▶ [Using the information]:
• A. According to the passage about Covid in the South Island, what proportion of Canterbury classrooms have been affected by the virus?
• B. Write out the passage about Covid in the South Island from "Christchurch is resembling" up to and including "lack of relievers.".

▶ [Passage shown]:
While Covid restrictions are set to ease at midnight on Friday, much of the South Island is struggling with high case numbers and are yet to hit its peak of the Omicron outbreak.
Christchurch is resembling more of a ghost town than Garden City, with the inner-city streets void of shoppers.
"For a lot of businesses that I've talked to this is actually worse than the Level 4 lockdown," Christchurch Central City Business Association's Annabel Turley told 1News.
"The future is pretty grim."
Schools are also running lean, with 84 per cent of Canterbury classrooms affected by the virus, forcing staff shortages and a lack of relievers.
Thirteen-year-old Inara Schaap is one of many isolating at home with Covid.
"I was feeling a bit sick but it just felt like a cold and I was going to take the day off anyway," Inara told 1News.
"So I took a test and found out I was positive too."
Even Christchurch Mayor Lianne Dalziel has caught the virus, her office saying she was isolating at home and unable to attend meetings.

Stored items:
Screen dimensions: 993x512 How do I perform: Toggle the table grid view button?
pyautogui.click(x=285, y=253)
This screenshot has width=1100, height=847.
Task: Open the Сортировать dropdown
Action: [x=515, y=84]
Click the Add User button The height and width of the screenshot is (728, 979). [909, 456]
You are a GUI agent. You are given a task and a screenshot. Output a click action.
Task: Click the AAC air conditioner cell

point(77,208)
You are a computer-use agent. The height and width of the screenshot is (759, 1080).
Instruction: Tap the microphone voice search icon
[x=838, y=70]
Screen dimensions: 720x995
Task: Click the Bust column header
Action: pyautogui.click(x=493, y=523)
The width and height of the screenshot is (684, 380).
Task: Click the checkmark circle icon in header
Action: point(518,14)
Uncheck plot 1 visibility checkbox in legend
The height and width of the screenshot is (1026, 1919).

▶ [Answer list]:
• A. 84 percent of Canterbury classrooms have been affected.

• B.
Christchurch is resembling more of a ghost town than Garden City, with the inner-city streets void of shoppers.
"For a lot of businesses that I've talked to this is actually worse than the Level 4 lockdown," Christchurch Central City Business Association's Annabel Turley told 1News.
"The future is pretty grim."
Schools are also running lean, with 84 per cent of Canterbury classrooms affected by the virus, forcing staff shortages and a lack of relievers.